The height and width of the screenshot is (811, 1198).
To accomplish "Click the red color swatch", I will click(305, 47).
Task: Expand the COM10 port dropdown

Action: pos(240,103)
==
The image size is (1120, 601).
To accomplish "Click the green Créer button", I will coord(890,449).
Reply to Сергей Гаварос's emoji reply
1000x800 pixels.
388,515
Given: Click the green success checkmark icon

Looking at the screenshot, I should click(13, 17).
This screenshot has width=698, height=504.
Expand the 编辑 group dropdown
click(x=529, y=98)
--
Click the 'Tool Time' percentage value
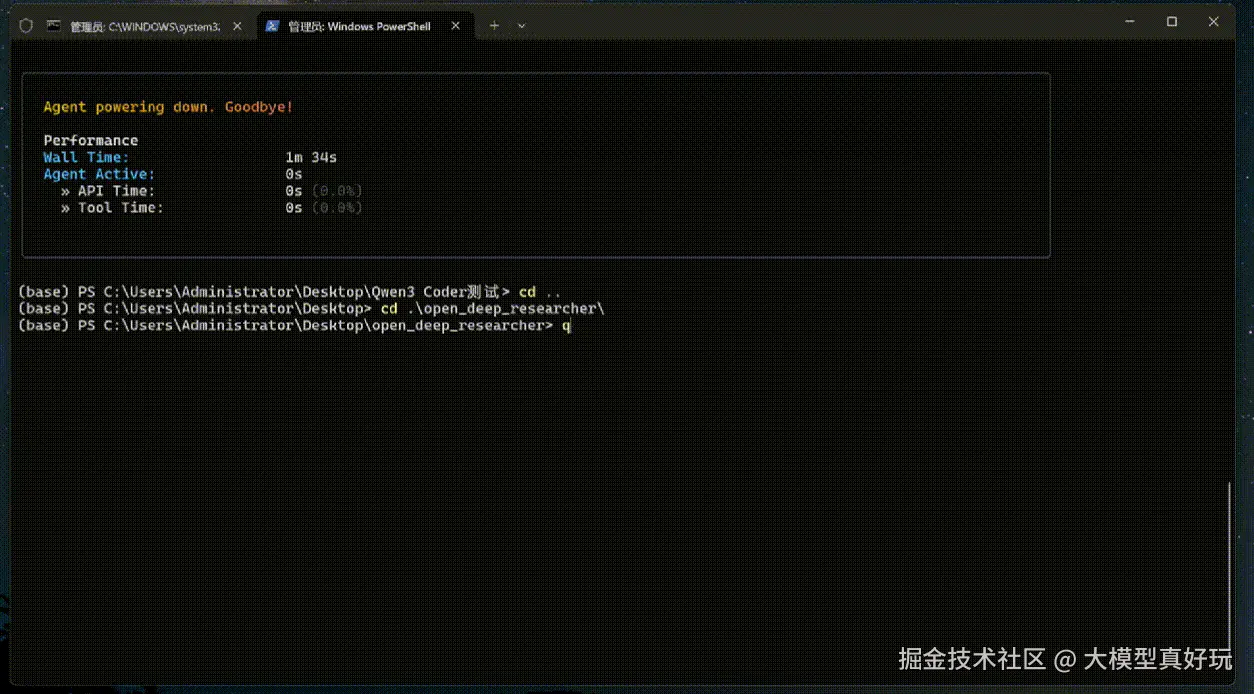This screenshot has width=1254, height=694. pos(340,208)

## Goal
Copy the listing from the line with "The image size is (1120, 601)." to the line with "click(x=529, y=98)", switching every "green" to "blue" and keeping all else the same.

## Reply to the task
The image size is (1120, 601).
To accomplish "Click the blue Créer button", I will coord(890,449).
Reply to Сергей Гаварос's emoji reply
1000x800 pixels.
388,515
Given: Click the blue success checkmark icon

Looking at the screenshot, I should click(13, 17).
This screenshot has width=698, height=504.
Expand the 编辑 group dropdown
click(x=529, y=98)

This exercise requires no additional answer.